» **HOW TO COMPLETE THIS TASK**: Pick up the blog post on Asian immigration and eroticized geography after its last sentence and continue it.

» **EXERCISE TEXT**:
Tuesday, September 27, 2011

Asian Immigration & Eroticized Geography

I think Mandy brings up some very interesting points about the sexualization of Asian men in her post. In considering the questions that she raised, I’ve become increasingly interested in how both Asian/(American) bodies are objectified, and how space was simultaneously eroticized and raced. Geographical issues and metaphors are central to both Shah’s and Ngai’s work. In Contagious Divides, Shah outlines how public health sought to define and contain the sexual threat that was associated with both Chinese bodies and Chinese spaces in San Francisco. There are striking parallels between the diseased “dens, density, and . . . labyrinth” (Shah 18) of Chinatown and the bodies of the syphilitic “mercenary prostitute,” high opium addict, and (obviously) ill and “abject leper” (Shah 79). In Impossible Subjects, Ngai makes similar argument about the conflation/confluence of race, place, and sexuality when she discusses the taxi dance halls frequented by Filipino men. In both historians’ work, race is a critical component in the literal and metaphorical construction of the boundaries (i.e., space) of the modern-nation state.

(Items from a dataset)

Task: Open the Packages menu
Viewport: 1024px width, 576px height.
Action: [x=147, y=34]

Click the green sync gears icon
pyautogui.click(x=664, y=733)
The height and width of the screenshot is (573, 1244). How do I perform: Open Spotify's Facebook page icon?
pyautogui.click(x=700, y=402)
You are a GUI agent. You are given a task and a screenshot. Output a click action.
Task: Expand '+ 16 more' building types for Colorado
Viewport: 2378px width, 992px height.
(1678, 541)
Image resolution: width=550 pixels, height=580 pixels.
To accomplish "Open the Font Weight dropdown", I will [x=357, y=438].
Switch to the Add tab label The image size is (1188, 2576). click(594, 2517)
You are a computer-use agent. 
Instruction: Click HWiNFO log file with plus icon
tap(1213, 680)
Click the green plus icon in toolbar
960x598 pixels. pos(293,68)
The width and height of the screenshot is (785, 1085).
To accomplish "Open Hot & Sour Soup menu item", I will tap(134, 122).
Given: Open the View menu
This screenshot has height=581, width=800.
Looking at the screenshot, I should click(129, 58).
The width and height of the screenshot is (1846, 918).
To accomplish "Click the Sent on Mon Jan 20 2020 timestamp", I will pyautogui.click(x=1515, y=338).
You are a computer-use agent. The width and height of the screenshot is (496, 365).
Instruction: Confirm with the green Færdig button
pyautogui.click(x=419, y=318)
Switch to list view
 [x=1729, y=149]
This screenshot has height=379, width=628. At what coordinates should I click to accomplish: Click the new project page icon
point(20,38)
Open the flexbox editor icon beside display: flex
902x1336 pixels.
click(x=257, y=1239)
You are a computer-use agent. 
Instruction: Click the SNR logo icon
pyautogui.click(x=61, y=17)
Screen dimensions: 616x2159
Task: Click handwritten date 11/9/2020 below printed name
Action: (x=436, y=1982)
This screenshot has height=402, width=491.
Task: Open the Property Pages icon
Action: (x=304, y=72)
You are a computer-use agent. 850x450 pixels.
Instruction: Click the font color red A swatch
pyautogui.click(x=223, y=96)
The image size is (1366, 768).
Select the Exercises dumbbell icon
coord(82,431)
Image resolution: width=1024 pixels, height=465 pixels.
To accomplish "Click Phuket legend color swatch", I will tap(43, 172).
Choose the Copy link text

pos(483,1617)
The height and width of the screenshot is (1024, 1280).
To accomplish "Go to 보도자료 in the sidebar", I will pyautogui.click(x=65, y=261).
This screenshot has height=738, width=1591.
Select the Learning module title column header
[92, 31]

» **FINAL ANSWER**:
Both Shah and Ngai clearly outline the relationship between Asian sexuality and Asian spaces, however, what both works fail to fully articulate is how white sexuality/white spaces are constructed in hierarchical opposition to other raced spaces. Because the West is the primary setting for both histories, I can’t help but think of how the rhetoric of Manifest Destiny sexualized the “virgin” territories of the West. I’m thinking of images like John Gast’s painting American Progress (circa 1874), which I’ve posted on the right. By examining how “American” space/boundaries were conceived of as both white and fertile in discourse, prior to the policies of both public health and the Johnson-Reed Act, I think that we can come to a fuller understanding of what was thought to be at stake, and how easily race, place, and sexuality were united in the racist rhetoric of the late nineteenth and early twentieth century.

I would be grateful if anyone else considered and posted on how the construction of whiteness and its relationship to other perceived racial and national identities operates, particularly as it relates to domesticity.